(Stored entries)
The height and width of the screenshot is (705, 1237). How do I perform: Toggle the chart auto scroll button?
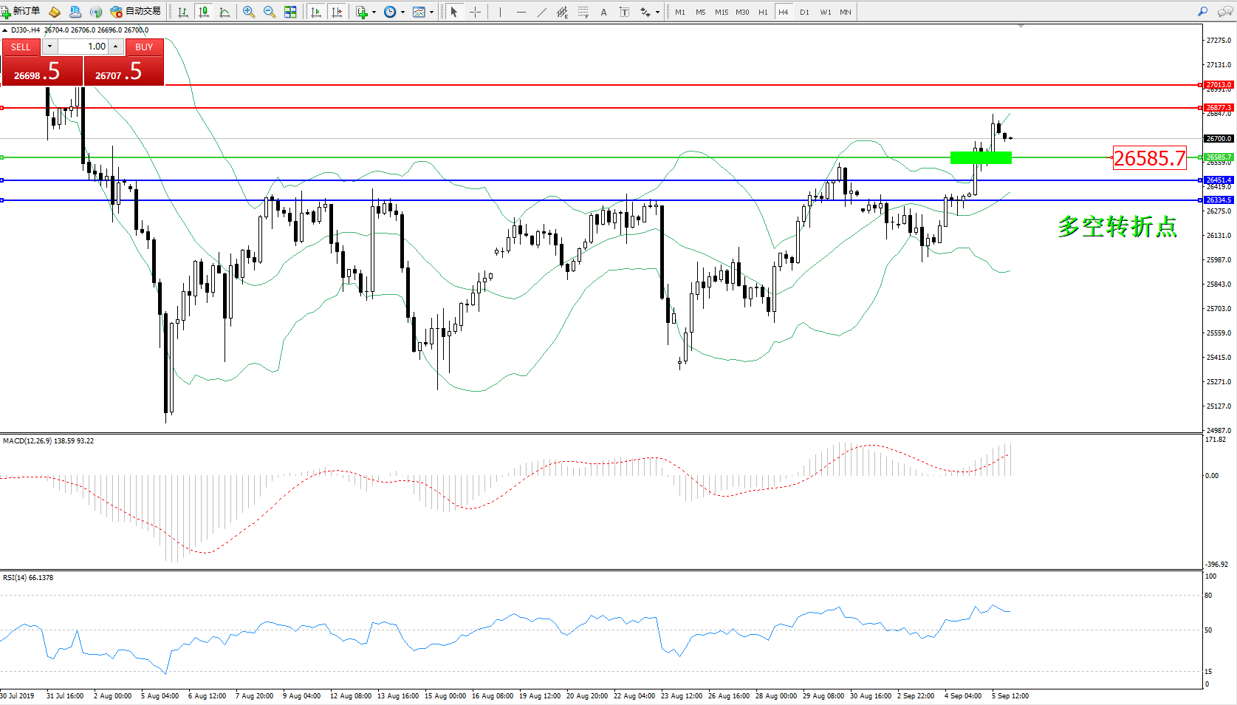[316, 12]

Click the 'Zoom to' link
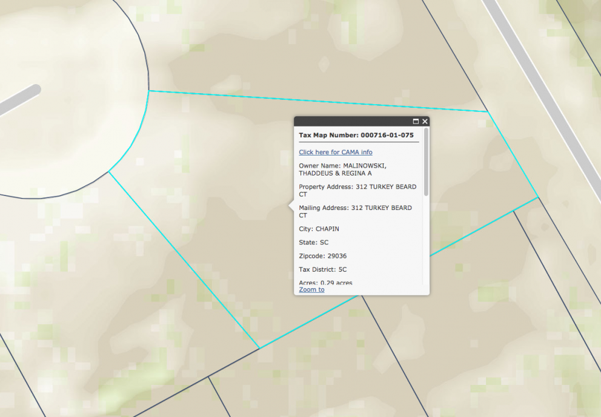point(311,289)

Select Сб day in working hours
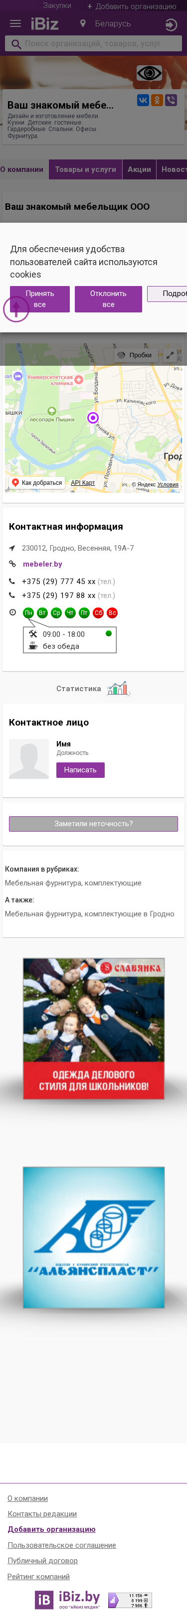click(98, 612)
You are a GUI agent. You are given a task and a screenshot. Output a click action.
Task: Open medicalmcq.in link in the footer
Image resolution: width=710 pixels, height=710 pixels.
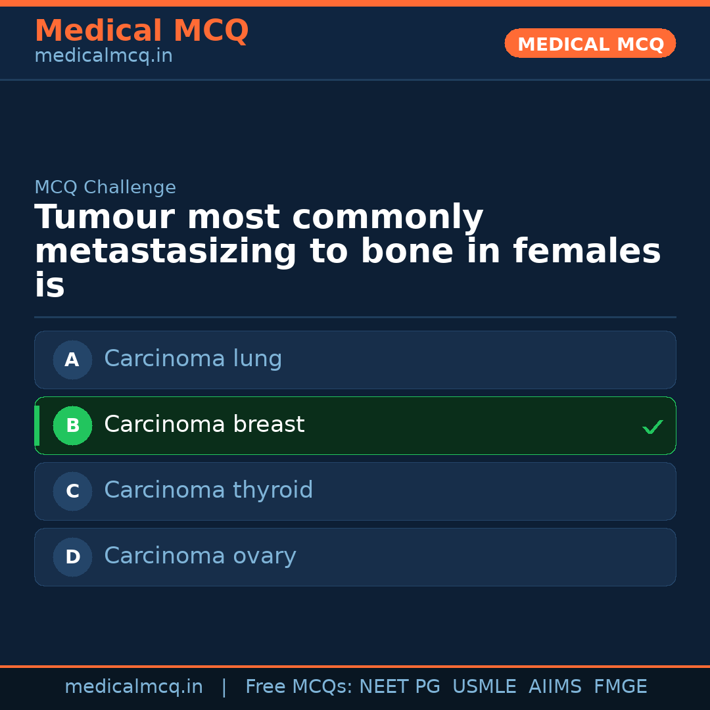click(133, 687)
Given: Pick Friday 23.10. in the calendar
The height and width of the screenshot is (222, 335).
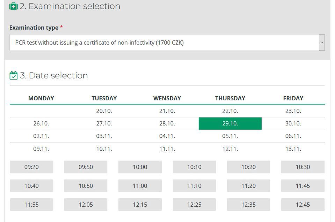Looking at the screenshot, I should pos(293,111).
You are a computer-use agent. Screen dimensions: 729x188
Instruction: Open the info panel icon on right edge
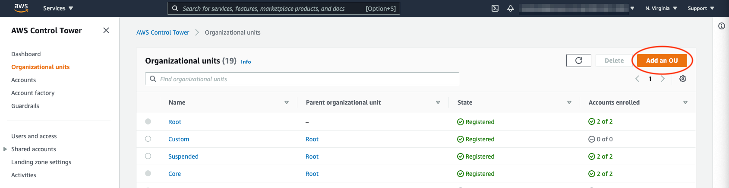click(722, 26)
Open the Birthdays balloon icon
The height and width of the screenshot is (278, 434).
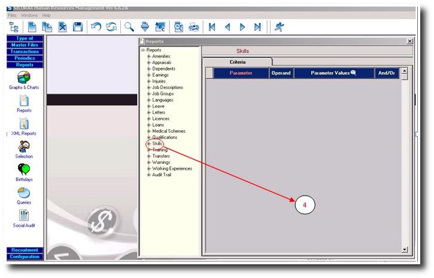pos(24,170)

* TASK TO CARRY OUT: The string "agent" appears in how many lines above? Answer with the number only.

* SOLUTION TO THIS EXERCISE: 2